EXERCISE
Look below for the line holding "This screenshot has width=1280, height=720." and the line holding "Given: Select the Festivo radio option". Transcribe exactly those lines and all lines between them, nothing more.

MATERIAL SHOWN
<<<<

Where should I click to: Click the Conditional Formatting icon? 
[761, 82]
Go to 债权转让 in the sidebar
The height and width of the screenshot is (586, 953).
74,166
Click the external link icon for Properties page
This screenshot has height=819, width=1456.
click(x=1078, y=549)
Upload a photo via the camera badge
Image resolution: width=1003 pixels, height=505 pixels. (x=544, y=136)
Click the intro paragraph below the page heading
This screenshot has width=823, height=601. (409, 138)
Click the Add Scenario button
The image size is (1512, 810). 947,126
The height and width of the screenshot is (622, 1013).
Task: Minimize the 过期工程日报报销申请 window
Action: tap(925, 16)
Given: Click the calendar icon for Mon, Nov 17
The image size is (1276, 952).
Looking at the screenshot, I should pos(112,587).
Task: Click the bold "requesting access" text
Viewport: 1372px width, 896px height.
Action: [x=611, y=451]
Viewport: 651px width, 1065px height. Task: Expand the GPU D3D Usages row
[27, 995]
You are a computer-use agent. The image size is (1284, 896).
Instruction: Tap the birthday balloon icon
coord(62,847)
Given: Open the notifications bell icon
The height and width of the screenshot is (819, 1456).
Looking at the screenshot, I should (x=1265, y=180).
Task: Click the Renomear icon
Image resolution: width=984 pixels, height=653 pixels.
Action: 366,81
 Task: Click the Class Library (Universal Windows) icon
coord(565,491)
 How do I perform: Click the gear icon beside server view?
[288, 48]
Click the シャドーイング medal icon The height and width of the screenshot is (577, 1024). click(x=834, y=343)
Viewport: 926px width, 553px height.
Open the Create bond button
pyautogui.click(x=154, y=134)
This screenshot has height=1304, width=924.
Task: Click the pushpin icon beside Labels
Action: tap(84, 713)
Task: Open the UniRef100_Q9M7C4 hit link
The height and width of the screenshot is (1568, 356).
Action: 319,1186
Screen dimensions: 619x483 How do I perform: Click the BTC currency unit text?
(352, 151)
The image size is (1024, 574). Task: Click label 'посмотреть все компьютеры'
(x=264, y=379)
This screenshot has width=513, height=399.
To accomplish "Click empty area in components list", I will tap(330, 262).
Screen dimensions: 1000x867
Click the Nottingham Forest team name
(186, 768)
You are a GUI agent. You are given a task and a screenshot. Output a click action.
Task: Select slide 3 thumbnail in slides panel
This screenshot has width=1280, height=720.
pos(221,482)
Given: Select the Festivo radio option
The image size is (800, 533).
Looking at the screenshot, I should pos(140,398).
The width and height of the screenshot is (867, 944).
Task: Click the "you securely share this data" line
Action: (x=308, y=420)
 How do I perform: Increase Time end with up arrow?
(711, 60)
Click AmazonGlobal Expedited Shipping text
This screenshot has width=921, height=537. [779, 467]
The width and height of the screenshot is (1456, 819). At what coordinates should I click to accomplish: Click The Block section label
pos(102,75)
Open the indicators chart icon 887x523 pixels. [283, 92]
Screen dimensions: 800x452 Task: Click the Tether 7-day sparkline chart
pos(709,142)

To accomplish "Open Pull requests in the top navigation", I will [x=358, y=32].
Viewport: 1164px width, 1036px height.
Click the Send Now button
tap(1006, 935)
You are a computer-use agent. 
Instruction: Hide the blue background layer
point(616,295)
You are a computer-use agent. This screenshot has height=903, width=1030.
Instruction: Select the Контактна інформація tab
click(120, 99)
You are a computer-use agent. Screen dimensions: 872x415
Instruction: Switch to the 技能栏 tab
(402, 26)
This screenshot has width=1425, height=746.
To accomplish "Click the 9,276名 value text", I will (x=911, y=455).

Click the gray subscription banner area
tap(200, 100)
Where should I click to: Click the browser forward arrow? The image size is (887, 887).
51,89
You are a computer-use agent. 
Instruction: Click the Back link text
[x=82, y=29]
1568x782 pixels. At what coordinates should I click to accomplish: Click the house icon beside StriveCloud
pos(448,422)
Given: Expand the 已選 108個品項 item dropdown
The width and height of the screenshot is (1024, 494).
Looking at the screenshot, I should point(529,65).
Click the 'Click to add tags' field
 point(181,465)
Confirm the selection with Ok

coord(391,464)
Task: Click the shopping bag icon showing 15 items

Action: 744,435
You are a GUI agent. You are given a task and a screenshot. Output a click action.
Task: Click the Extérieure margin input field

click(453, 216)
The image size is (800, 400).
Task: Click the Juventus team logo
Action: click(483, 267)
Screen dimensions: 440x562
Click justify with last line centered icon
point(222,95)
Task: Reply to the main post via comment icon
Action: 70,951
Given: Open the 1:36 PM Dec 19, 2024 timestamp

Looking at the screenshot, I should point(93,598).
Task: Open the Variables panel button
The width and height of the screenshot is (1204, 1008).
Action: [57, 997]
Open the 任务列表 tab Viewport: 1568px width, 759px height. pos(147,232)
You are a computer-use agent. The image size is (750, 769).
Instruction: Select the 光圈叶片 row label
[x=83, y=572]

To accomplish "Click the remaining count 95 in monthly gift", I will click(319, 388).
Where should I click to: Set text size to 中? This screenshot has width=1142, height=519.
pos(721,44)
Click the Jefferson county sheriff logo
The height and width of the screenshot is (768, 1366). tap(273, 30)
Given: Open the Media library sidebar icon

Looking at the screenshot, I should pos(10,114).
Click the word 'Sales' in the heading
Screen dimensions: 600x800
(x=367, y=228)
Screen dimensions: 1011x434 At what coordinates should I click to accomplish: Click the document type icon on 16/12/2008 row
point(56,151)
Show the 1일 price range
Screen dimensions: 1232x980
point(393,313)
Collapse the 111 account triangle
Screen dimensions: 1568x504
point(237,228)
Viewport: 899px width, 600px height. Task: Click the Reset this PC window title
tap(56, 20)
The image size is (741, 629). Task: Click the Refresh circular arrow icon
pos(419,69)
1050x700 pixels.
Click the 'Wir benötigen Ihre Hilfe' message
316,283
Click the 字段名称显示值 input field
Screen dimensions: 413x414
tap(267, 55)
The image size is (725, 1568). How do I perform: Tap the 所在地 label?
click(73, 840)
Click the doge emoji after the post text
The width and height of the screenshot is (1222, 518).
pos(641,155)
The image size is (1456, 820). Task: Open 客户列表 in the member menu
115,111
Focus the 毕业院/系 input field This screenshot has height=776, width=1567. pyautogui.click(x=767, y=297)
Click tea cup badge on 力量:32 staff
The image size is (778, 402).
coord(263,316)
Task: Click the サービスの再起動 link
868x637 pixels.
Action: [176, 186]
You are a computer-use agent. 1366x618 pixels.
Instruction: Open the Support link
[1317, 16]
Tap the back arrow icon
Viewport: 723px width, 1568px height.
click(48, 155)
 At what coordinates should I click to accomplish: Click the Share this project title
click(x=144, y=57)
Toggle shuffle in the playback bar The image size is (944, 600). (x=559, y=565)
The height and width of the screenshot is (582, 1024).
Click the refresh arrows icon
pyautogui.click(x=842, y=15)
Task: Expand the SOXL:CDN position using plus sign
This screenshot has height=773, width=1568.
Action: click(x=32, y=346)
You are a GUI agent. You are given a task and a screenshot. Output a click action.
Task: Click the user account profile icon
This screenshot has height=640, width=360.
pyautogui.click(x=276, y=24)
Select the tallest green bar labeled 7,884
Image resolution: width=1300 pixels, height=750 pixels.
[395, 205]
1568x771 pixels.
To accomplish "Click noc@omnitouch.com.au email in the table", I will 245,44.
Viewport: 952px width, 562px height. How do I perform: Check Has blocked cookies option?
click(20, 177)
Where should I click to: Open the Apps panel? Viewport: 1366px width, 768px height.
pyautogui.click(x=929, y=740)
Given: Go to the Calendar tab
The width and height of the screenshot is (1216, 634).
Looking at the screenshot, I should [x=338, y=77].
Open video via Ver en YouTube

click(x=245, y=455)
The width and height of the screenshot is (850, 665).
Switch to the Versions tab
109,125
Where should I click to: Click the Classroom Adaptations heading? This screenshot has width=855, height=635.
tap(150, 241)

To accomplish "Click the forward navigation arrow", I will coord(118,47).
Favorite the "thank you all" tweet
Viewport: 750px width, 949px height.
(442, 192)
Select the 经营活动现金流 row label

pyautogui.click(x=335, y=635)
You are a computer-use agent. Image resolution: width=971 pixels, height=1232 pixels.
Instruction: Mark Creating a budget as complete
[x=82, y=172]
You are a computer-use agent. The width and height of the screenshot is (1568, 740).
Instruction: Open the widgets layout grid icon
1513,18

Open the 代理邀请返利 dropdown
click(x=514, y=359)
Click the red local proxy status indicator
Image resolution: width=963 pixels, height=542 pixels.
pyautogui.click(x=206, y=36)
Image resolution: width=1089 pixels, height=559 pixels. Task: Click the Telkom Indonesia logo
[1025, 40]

>>>>

ANSWER SECTION
This screenshot has width=1280, height=720.
pos(221,482)
Given: Select the Festivo radio option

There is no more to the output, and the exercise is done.